_ASSIGNED TASK_
Please output the entries that follow exactly, without a single image.

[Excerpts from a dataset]
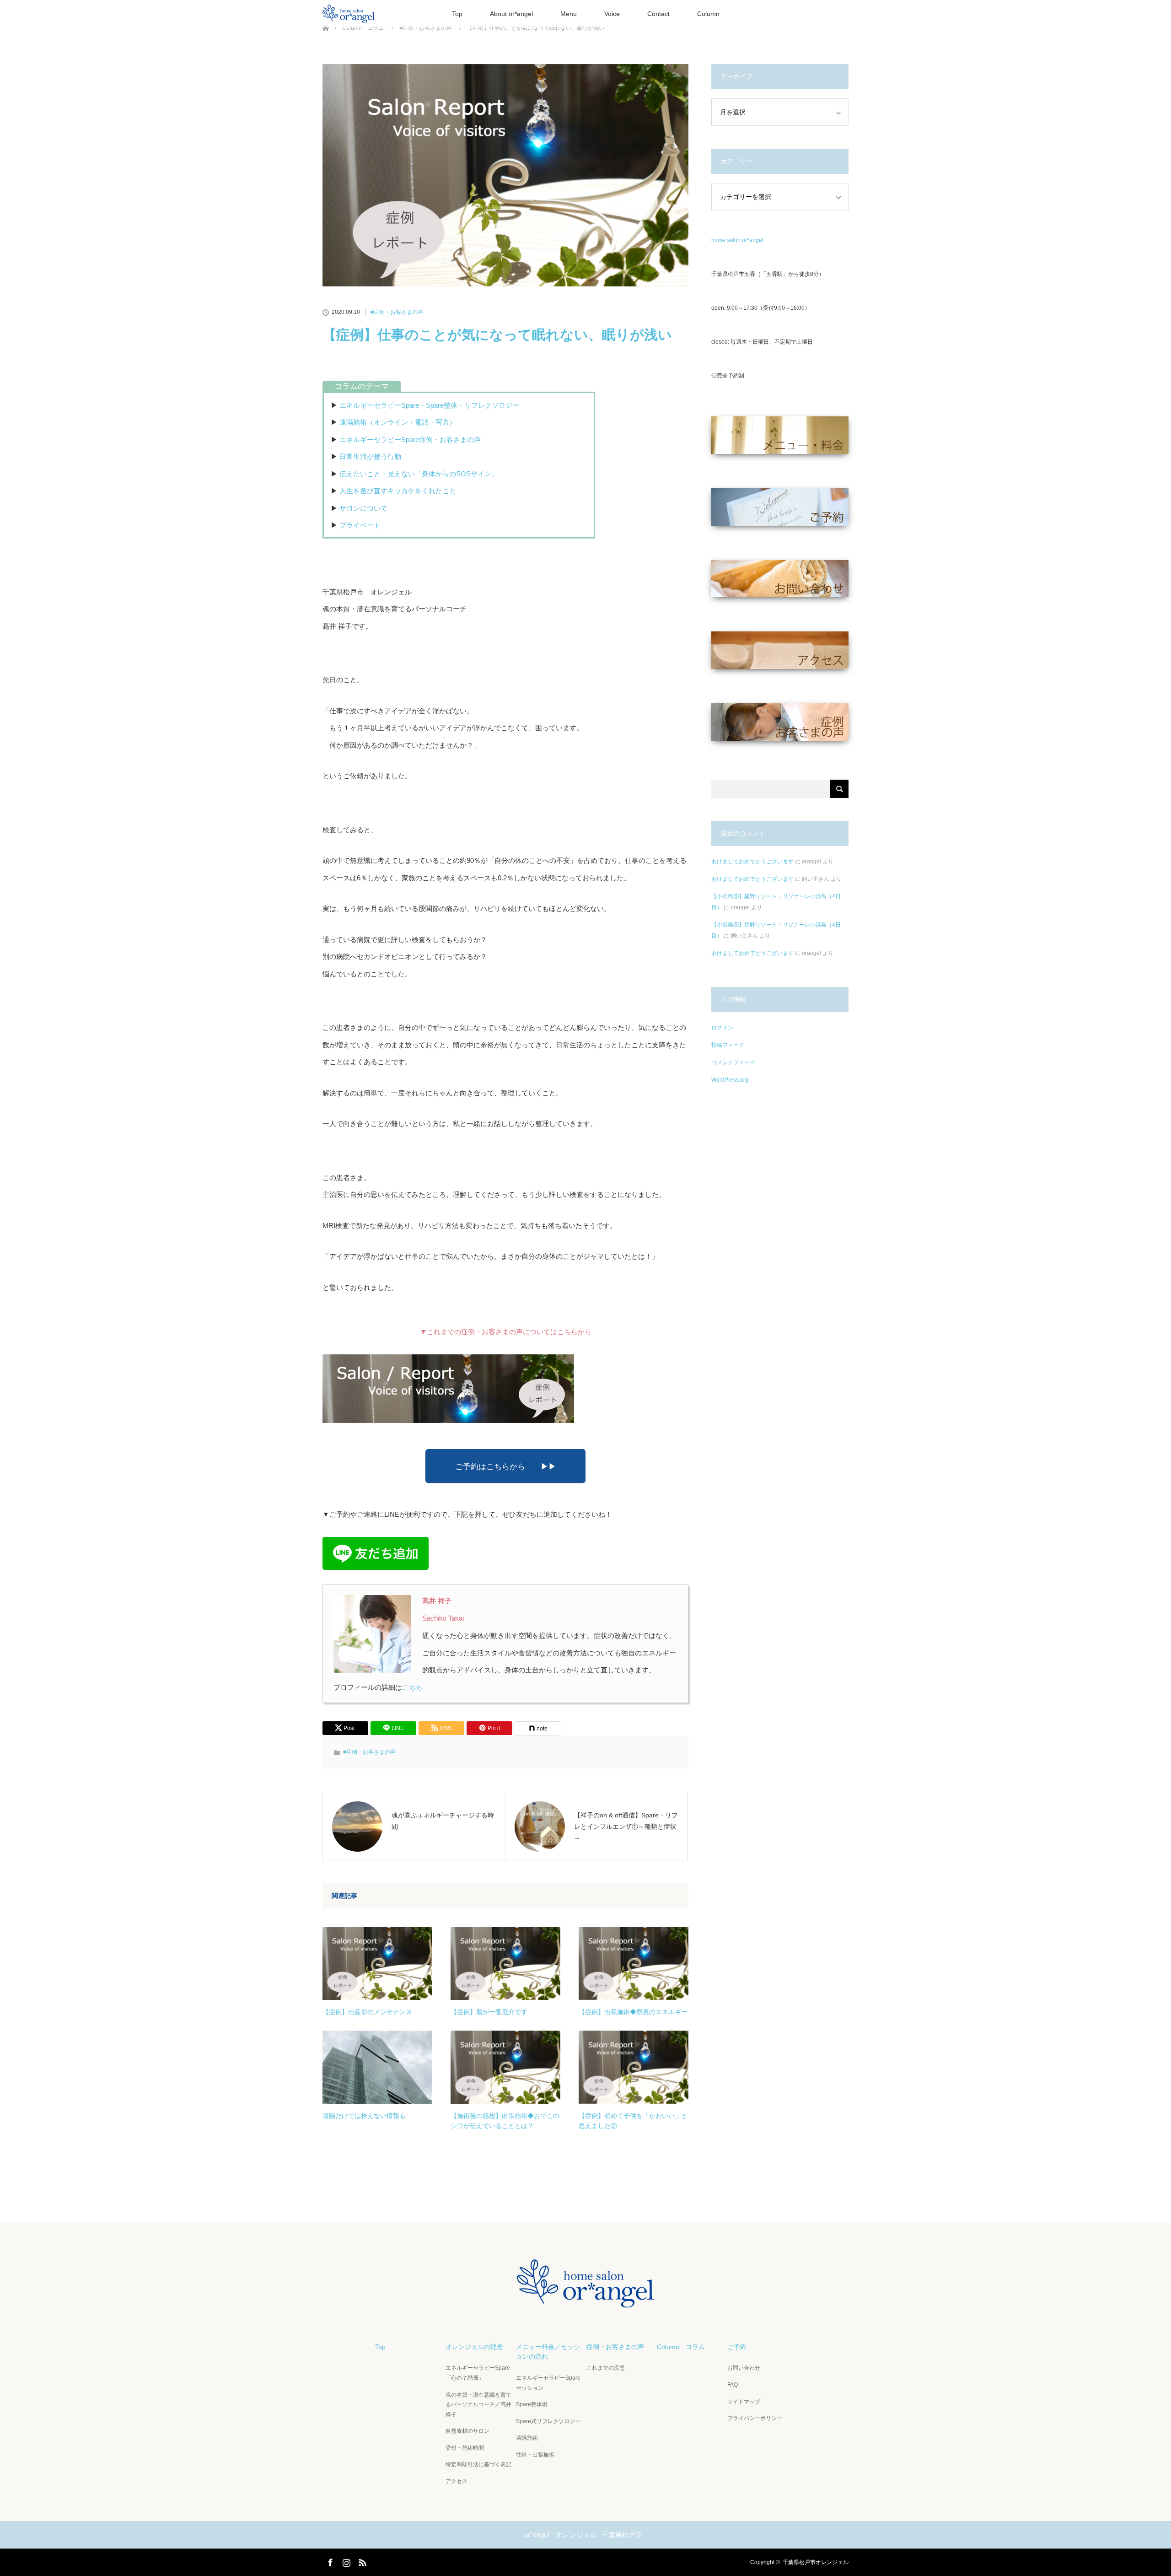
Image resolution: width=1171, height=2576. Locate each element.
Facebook (329, 2561)
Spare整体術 (532, 2404)
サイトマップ (743, 2401)
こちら (412, 1687)
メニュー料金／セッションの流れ (548, 2351)
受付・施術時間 (465, 2448)
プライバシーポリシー (754, 2418)
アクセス (456, 2481)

_ANSWER TO THE EXERCISE_
Image resolution: width=1171, height=2576. Locate each element.
Facebook (329, 2561)
Spare整体術 (532, 2404)
サイトマップ (743, 2401)
こちら (412, 1687)
メニュー料金／セッションの流れ (548, 2351)
受付・施術時間 (465, 2448)
プライバシーポリシー (754, 2418)
アクセス (456, 2481)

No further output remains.